Pemkab Pangandaran Raih Opini WTP dari BPK RI atas LKPD Tahun Anggaran 2025, Cerminkan Perbaikan Tata Kelola Keuangan

Kabupaten Pangandaran, analisaglobal.com – Pemerintah Kabupaten Pangandaran kembali mencatatkan capaian positif dalam tata kelola keuangan daerah setelah berhasil meraih opini Wajar Tanpa Pengecualian (WTP) dari Badan Pemeriksa Keuangan Republik Indonesia (BPK RI) atas Laporan Keuangan Pemerintah Daerah (LKPD) Tahun Anggaran 2025.

Predikat WTP yang diumumkan pada Juni 2026 tersebut menjadi indikator bahwa laporan keuangan yang disusun Pemerintah Kabupaten Pangandaran telah disajikan secara wajar sesuai dengan Standar Akuntansi Pemerintahan. Penilaian tersebut mencakup posisi keuangan per 31 Desember 2025, realisasi anggaran, perubahan saldo anggaran lebih, laporan operasional, arus kas, hingga perubahan ekuitas.

Pencapaian ini juga mencerminkan komitmen Pemerintah Kabupaten Pangandaran, melalui Badan Keuangan dan Aset Daerah (BKAD), dalam mewujudkan pengelolaan keuangan yang transparan, akuntabel, serta sesuai dengan ketentuan yang diatur dalam Permendagri Nomor 77 Tahun 2020 tentang Pedoman Teknis Pengelolaan Keuangan Daerah dan Permendagri Nomor 70 Tahun 2019 tentang Sistem Informasi Pemerintahan Daerah (SIPD).

Selain memberikan opini WTP, BPK RI juga mencatat sejumlah langkah perbaikan yang telah dilakukan Pemerintah Kabupaten Pangandaran dalam menindaklanjuti rekomendasi hasil pemeriksaan pada periode sebelumnya. Beberapa di antaranya meliputi penyelesaian permasalahan kas yang ditentukan penggunaannya, pengelolaan utang jangka pendek, serta pemulihan kekurangan volume pekerjaan pada belanja modal jalan, irigasi, dan jaringan.

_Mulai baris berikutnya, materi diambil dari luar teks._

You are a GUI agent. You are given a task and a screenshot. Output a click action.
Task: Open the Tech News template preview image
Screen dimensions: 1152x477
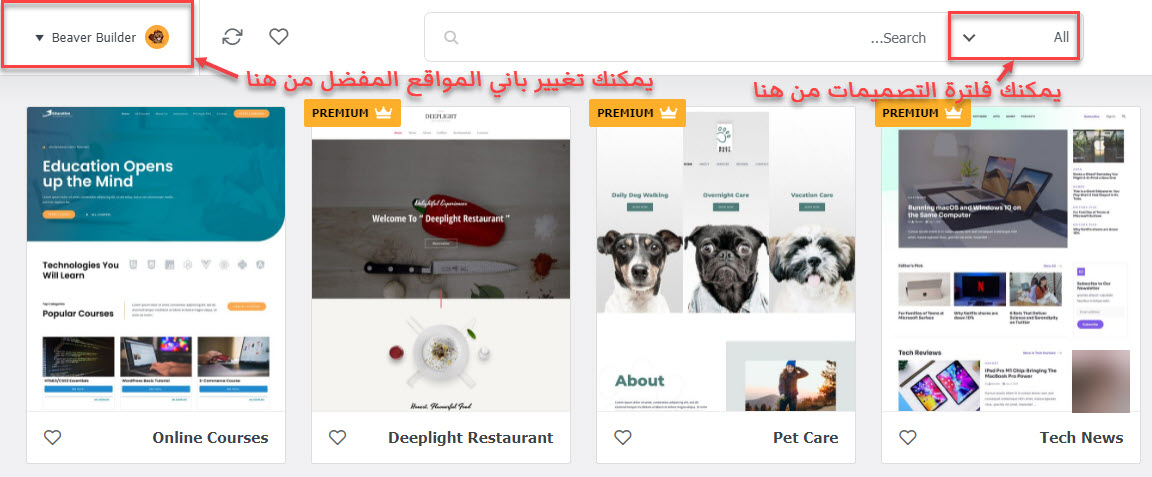point(1011,259)
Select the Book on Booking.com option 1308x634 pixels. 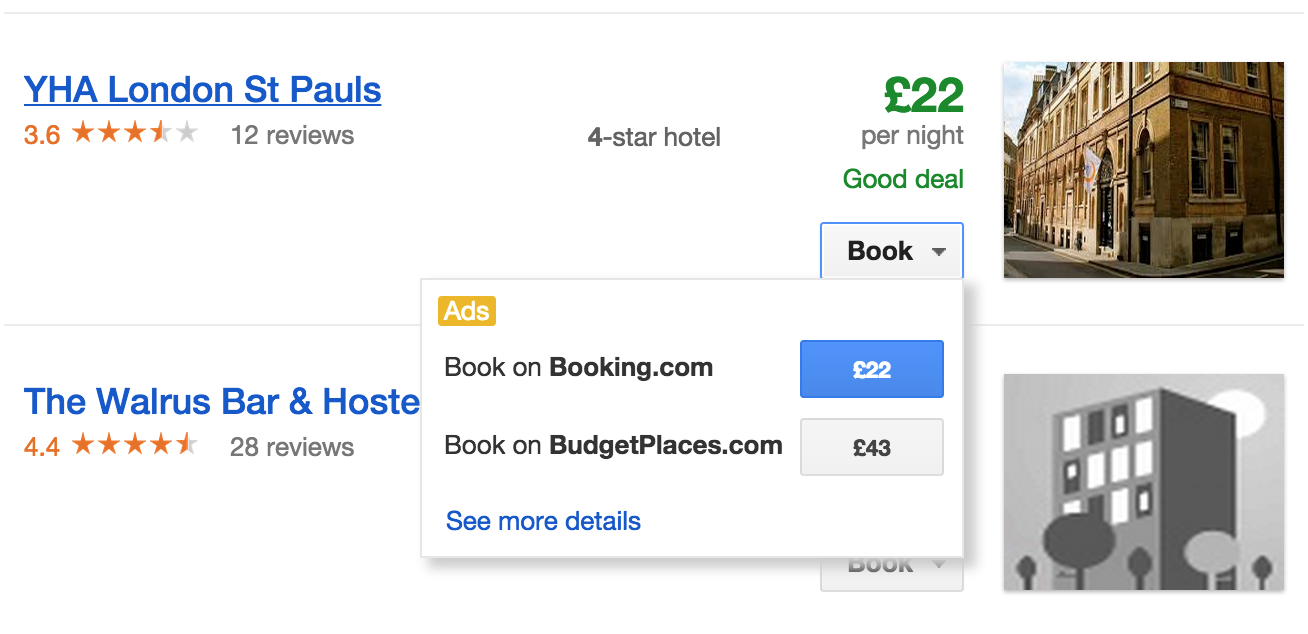tap(871, 369)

Baca Juga SPAM DAK 2026 Hadir di Linggasari, Warga 50 KK Segera Nikmati Akses Air Bersih

Sebagai bagian dari upaya tersebut, pemerintah daerah telah menyusun dan menetapkan Roadmap Penyelesaian Utang Daerah yang mencakup strategi pemulihan sisa kas yang ditentukan penggunaannya, pengelolaan dan pembayaran utang jangka pendek, restrukturisasi pinjaman bank, hingga penjadwalan ulang pembayaran bagi hasil pajak dan retribusi daerah kepada pemerintah desa. Di sisi lain, pemerintah juga telah memproses pemulihan atas kekurangan volume pekerjaan yang menjadi temuan pemeriksaan sebelumnya.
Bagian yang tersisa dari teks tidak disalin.